Entries taken from a collection:
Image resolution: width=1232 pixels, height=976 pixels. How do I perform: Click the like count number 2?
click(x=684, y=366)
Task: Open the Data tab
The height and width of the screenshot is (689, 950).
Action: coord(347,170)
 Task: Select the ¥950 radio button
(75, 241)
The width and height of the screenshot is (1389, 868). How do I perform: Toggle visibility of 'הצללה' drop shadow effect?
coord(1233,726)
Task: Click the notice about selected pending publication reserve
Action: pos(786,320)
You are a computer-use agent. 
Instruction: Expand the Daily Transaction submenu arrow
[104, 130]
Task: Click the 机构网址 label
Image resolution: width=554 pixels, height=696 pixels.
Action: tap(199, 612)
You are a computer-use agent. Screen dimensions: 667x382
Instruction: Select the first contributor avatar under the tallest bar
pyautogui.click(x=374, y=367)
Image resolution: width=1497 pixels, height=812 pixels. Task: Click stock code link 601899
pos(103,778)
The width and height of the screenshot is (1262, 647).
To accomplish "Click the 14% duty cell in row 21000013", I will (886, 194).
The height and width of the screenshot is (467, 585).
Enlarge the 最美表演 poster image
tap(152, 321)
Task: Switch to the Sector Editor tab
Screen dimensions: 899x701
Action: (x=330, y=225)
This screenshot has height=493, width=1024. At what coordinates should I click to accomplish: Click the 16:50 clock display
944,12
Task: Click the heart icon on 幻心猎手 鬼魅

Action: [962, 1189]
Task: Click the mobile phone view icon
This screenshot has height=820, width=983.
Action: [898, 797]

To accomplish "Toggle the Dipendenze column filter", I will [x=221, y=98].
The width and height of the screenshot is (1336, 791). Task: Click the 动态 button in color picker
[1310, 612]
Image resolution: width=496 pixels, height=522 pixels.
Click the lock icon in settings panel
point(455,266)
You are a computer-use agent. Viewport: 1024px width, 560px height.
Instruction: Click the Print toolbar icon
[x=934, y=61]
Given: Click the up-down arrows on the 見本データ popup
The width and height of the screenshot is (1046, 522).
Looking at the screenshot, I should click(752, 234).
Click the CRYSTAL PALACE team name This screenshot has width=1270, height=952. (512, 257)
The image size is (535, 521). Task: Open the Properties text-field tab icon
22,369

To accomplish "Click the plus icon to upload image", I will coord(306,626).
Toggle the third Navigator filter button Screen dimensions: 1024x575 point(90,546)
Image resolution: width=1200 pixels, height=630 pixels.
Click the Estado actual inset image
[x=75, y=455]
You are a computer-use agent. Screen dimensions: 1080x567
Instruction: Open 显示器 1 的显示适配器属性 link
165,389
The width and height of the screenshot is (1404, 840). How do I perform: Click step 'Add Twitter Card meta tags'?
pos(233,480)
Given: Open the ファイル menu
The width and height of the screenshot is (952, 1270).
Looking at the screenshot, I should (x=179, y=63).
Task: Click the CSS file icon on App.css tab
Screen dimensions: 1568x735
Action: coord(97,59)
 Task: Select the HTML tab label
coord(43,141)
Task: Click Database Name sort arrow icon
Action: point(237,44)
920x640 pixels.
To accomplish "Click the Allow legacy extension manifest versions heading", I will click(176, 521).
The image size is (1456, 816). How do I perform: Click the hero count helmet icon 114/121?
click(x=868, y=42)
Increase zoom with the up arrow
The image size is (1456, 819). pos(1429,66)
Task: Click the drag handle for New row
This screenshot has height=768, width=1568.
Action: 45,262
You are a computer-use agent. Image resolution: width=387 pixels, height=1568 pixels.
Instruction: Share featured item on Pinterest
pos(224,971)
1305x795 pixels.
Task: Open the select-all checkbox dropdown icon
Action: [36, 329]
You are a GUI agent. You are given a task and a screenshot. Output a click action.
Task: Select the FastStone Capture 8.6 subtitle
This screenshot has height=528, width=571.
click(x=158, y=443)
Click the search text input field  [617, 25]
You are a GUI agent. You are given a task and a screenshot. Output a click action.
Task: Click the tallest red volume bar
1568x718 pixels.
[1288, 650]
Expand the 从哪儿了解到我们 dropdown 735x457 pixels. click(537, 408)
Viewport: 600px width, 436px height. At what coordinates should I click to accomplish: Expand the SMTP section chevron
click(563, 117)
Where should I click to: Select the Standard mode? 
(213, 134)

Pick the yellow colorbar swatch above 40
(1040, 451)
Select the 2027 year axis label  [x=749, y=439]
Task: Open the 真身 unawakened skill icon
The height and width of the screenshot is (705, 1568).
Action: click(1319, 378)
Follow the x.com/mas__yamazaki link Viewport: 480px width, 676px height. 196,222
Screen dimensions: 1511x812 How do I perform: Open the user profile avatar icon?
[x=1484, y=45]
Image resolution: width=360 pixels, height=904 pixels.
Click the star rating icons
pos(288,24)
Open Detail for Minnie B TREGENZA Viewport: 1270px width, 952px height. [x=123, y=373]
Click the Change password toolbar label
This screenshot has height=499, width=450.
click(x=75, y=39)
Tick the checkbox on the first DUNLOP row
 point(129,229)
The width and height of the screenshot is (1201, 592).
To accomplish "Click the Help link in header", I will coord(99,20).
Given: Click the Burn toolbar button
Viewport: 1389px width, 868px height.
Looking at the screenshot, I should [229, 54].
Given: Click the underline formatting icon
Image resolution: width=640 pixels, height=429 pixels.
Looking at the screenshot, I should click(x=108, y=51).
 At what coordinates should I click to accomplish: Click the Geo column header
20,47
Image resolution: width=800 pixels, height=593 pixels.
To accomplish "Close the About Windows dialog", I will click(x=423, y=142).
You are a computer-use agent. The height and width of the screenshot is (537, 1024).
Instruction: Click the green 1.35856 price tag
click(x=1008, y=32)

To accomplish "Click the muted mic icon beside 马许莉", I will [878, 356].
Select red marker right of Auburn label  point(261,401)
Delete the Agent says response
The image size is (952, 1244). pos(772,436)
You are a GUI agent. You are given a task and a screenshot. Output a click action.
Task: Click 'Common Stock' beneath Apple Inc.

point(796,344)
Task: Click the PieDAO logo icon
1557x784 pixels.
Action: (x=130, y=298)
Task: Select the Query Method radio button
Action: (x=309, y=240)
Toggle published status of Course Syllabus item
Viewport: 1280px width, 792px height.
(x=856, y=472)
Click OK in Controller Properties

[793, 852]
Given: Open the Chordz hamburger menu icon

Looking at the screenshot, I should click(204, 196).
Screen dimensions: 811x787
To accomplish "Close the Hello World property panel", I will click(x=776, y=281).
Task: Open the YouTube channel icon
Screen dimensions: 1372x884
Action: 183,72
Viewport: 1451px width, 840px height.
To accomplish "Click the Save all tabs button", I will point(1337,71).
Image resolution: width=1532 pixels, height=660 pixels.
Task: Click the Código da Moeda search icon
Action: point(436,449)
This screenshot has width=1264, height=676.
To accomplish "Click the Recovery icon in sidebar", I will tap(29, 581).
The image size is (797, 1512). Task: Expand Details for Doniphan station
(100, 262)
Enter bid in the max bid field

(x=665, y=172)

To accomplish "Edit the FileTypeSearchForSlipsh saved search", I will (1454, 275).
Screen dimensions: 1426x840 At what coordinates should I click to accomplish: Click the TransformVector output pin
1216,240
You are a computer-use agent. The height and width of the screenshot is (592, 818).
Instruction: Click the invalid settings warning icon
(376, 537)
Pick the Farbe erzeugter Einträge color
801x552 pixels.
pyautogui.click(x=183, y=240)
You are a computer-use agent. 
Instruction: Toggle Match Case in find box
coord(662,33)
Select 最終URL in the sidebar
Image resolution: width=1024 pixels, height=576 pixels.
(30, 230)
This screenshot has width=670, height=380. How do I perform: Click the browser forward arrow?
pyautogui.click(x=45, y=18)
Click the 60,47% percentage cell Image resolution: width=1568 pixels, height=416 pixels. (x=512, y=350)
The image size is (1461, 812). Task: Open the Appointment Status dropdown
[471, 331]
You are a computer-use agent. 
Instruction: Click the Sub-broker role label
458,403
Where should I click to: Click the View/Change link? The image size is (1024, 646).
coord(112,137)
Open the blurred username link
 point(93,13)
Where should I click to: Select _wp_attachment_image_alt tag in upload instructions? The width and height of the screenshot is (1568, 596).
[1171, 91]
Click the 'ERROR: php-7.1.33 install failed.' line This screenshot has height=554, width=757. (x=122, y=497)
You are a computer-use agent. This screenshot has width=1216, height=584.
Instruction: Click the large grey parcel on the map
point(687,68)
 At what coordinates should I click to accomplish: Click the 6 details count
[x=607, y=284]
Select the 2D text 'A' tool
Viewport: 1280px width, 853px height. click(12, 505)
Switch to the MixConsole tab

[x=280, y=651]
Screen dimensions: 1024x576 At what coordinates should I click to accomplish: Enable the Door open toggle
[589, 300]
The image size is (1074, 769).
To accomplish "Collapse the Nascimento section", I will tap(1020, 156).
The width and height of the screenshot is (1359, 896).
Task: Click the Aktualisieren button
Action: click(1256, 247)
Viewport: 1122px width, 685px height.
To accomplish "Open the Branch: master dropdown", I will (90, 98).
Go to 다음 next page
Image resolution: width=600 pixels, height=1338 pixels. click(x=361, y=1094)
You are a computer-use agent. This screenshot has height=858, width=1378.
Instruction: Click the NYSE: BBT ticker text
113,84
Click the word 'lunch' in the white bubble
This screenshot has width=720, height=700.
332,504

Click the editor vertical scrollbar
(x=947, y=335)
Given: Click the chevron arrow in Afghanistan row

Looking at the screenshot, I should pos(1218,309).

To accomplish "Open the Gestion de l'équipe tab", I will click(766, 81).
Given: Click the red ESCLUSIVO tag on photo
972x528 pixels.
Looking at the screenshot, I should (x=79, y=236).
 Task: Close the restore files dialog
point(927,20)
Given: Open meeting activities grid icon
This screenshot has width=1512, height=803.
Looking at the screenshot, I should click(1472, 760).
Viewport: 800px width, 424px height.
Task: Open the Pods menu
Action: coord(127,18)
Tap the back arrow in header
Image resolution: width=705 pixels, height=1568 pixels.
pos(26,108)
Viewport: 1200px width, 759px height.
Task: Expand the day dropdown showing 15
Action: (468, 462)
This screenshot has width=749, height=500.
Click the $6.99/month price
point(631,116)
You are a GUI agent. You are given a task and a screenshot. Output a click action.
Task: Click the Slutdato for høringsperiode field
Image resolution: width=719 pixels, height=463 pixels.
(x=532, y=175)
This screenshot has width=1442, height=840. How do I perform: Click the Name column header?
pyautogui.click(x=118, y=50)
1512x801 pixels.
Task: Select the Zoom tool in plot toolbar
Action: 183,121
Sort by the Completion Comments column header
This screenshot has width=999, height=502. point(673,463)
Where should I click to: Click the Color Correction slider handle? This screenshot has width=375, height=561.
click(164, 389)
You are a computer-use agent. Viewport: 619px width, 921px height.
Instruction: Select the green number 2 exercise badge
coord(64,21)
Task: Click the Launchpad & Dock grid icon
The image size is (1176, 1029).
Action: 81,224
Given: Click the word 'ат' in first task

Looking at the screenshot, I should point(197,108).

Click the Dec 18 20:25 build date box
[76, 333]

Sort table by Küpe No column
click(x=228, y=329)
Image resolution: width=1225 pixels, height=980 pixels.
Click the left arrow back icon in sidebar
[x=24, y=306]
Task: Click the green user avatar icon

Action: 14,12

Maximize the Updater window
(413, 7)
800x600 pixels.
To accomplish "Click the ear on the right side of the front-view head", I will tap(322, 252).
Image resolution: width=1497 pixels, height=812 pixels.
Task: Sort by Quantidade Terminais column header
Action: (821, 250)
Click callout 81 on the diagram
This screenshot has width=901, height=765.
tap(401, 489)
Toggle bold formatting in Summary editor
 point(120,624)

**EXERCISE:**
The total, and nothing more: how many lines in the entries contain "cell"?

**TASK RESULT:**
2